Les chaînes françaises doivent retrouver leur impartialité.

Le 23 mai 2018, l’émission “Le monde en face” a diffusé dans des conditions préoccupantes un reportage, intitulé « Fin de vie, le dernier exil », suivi d’un débat. (replay)
Il n’est pas acceptable que les solutions de pointe développées en France à travers les soins palliatifs soient pratiquement ignorées, quand ses acteurs ne sont pas tout simplement dénigrés voire mis en accusation, alors qu’ils consacrent leurs vies à soulager les souffrances des patients.
Or, à un mois d’écart, deux émissions du service public ont traité la fin de vie d’une façon inacceptable.
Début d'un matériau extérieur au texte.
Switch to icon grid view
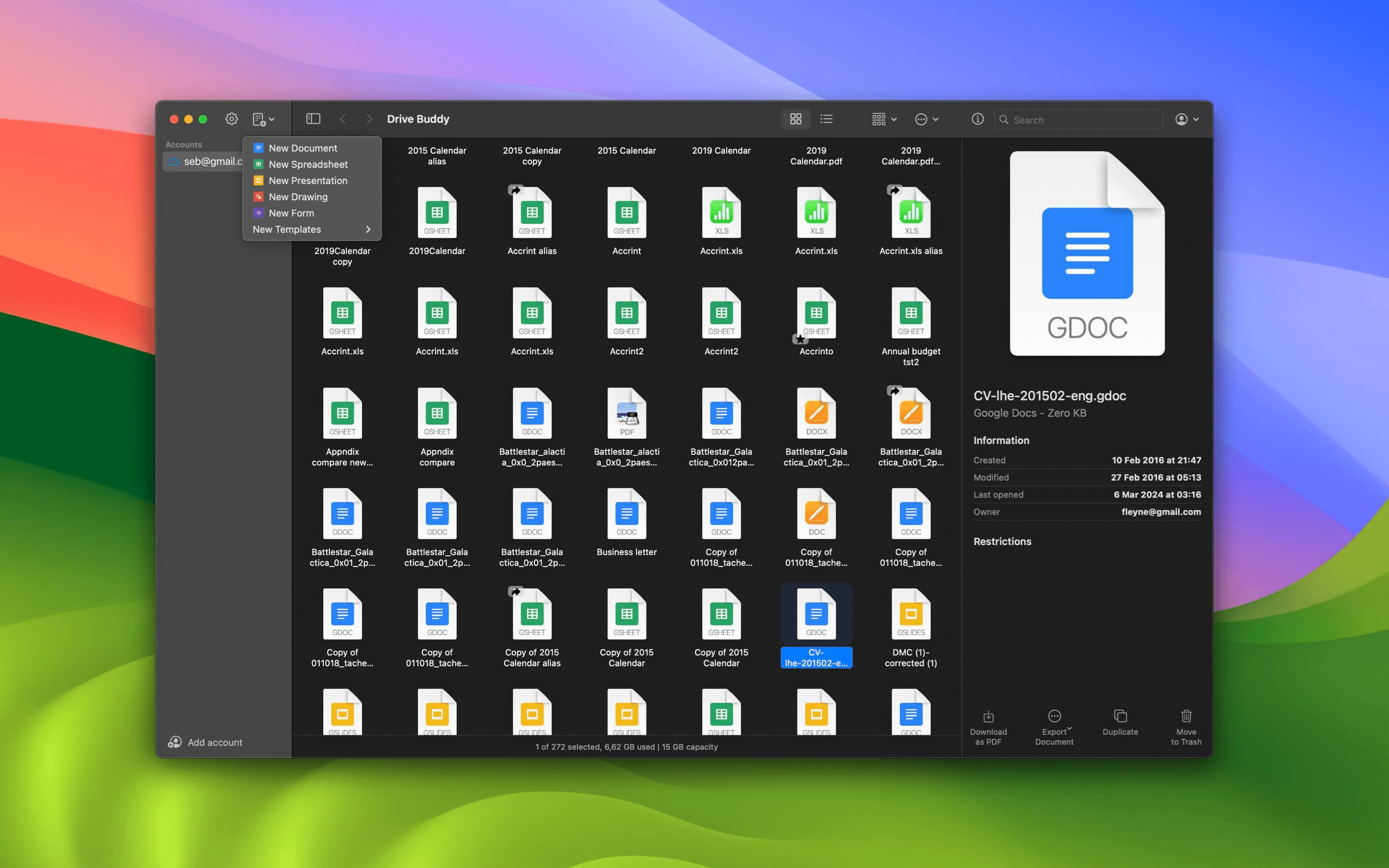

Le 21 avril 2018, dans l’émission On n’est pas couchés sur France 2, Christine Angot a tenu des propos gravement diffamatoires à l’encontre des bénévoles en soins palliatifs.

Le 23 mai 2018, toujours sur France Télévisions, l’émission Le Monde en face de France 5 a diffusé un débat animé par Marina Carrère d’Encausse (elle-même publiquement favorable à l’euthanasie) opposant trois personnes favorables au suicide assisté à un cadre de santé en unité de soins palliatifs, adhérent de la SFAP. Non seulement le débat était fortement orienté, les propos de ce dernier étaient les seuls à être remis en cause – de façon systématique – mais, en cours de débat, l’animatrice est allée jusqu’à indiquer se faire « le porte-parole » de ces trois intervenants.
En outre, au cours du reportage, comme du débat qui s’en est suivi, un médecin et deux soignantes ont affirmé face caméra pratiquer régulièrement, en France, des suicides assistés alors même que cette pratique est illégale.
Il est stupéfiant que l’on puisse revendiquer la pratique d’activités illégales impliquant la mort de personnes et parfaitement inadmissible que ces pratiques illégales soient présentées sous un jour favorable, de surcroît sur une chaîne du service public.
Un débat a été relancé en France sur une éventuelle légalisation de l’injection létale et du suicide assisté. C’est un débat citoyen crucial qui met en jeu la vie et la mort de chacun. Un tel débat ne peut se tenir valablement sans que soit respecté un minimum d’impartialité et de pluralisme.
En conséquence de quoi, la SFAP saisira le Conseil Supérieur de l’Audiovisuel afin qu’il statue sur cette situation.